29年度マルサ白書。消費税不正還付の告発件数が過去5年間で最高をマーク

全国の国税局査察部が、今年331日までの1年間で実施した強制調査の状況、いわゆるマルサ白書を国税庁が発表しました。それによると、消費税の輸出免税制度などを利用した消費税の不正還付事案の告発件数が、過去5年間で最高をマークしています。

 

国税庁によると、全国の国税局査察部(マルサ)が平成29年度中において査察に着手した件数は、174件でした。

そして、平成29年度以前に調査に着手した査察事案で、平成29年度中に処理した件数は163件でした。そのうち検察庁に告発した件数は113件、告発率は69.3%となっています。また、平成29年度に処理した査察事案に係る脱税額は総額で135億円。そのうち告発分は100億円でした。告発した事案1件当たりの脱税額は8,900万円となっています。

なお、平成29年度に告発した査察事案で一番多かった業種は、「建設業」の26件で、2番目が「不動産業」の10件でした。

また、消費税の課税売上を課税仕入よりも少なく偽装して不正に還付を受ける消費税受還付事案は、いわば国庫金の詐取ともいえる悪質性の高いものであることから、積極的に査察を敢行。平成29年度の消費税受還付事案の告発件数は12件で、過去5年間で最高となりました。
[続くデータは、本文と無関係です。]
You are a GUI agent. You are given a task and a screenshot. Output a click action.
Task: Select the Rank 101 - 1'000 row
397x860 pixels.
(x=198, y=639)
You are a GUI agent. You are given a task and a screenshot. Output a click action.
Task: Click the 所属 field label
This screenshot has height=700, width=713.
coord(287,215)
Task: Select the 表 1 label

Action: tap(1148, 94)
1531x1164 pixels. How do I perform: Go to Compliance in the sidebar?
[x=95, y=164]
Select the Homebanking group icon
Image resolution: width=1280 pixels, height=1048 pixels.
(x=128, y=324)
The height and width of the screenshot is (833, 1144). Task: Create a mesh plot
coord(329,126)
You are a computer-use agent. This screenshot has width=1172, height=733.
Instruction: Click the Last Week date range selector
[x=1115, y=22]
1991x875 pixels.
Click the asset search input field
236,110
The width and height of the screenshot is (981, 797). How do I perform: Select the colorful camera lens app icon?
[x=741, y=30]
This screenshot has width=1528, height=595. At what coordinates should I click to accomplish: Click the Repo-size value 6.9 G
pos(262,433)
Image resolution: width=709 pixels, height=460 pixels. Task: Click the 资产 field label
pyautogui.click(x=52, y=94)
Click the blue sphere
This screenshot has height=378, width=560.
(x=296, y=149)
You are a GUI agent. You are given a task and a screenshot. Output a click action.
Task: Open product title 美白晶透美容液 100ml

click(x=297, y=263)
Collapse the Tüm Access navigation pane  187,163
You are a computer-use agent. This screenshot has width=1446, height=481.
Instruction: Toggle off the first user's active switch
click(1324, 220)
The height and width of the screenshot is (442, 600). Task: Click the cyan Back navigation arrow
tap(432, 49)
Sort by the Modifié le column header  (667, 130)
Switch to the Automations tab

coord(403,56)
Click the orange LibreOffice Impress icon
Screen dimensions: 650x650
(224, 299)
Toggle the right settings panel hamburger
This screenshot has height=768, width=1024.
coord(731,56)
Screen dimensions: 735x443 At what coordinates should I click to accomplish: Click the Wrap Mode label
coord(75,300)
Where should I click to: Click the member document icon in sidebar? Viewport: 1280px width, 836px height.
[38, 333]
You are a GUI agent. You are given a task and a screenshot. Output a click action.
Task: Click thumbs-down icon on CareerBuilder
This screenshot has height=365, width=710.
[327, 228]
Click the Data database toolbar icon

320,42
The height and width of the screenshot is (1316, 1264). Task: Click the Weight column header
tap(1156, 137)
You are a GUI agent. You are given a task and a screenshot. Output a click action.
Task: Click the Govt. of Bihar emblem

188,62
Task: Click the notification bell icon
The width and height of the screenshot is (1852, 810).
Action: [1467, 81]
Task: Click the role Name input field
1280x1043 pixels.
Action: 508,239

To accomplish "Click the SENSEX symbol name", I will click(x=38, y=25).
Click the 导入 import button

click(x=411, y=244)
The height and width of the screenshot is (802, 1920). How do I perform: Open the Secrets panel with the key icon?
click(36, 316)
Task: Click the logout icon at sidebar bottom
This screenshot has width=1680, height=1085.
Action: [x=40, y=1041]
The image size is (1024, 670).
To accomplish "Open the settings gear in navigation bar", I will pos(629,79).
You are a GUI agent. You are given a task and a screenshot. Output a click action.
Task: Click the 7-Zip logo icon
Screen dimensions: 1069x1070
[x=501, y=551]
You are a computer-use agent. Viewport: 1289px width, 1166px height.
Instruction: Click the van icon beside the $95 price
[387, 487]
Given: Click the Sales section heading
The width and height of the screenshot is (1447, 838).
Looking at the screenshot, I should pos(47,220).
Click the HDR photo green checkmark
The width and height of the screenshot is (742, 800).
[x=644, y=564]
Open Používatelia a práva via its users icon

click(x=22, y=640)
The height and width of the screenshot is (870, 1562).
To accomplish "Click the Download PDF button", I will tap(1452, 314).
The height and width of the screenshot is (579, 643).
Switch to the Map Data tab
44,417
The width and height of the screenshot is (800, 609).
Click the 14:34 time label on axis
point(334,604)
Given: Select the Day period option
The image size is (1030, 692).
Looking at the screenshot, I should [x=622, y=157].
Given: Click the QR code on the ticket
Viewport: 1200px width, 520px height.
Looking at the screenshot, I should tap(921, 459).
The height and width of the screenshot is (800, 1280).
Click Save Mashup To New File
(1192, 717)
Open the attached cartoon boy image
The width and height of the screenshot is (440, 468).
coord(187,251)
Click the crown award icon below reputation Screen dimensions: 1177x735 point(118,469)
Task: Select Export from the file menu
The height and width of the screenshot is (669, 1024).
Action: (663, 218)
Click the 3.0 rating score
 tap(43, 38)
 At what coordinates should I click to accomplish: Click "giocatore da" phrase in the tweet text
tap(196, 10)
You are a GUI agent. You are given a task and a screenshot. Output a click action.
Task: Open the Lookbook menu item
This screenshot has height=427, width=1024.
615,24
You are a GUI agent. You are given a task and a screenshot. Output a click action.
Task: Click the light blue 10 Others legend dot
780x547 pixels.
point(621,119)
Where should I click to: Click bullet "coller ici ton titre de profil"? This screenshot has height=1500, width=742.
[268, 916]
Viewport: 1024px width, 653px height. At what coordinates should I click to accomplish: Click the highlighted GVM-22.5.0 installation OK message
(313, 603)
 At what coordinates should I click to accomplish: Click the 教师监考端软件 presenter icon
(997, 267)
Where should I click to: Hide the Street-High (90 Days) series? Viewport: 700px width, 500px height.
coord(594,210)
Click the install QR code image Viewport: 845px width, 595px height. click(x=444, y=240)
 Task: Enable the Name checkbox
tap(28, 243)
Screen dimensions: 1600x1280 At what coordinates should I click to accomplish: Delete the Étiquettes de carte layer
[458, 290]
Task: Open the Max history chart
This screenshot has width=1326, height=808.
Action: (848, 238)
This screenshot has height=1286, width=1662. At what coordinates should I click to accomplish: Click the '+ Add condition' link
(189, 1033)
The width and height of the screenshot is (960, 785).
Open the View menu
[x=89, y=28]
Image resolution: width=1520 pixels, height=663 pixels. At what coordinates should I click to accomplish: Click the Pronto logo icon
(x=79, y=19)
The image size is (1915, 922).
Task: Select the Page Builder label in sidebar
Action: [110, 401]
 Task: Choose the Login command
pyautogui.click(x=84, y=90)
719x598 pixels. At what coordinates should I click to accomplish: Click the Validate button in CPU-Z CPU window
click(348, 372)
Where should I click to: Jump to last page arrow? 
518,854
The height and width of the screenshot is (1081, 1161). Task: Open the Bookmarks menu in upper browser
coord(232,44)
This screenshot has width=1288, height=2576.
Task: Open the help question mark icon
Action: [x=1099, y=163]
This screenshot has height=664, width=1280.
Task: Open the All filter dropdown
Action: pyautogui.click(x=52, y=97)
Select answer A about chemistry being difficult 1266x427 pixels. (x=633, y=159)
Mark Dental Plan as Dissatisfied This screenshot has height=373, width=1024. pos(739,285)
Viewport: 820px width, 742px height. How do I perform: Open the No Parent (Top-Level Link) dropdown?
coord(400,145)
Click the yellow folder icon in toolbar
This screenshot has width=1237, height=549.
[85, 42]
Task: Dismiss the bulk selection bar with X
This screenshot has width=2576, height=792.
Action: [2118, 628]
さらに、所得税や相続税などを申告していない無申告ほ脱事案についても、申告納税制度の根幹を揺るがすものであることから積極的に強制調査を実施。平成29年度の無申告ほ脱事案の告発件数は21件となり、これについても過去5年間で最高の件数でした。しかも、そのうち平成23年度に創設された単純無申告ほ脱犯を適用した事案は8件でした。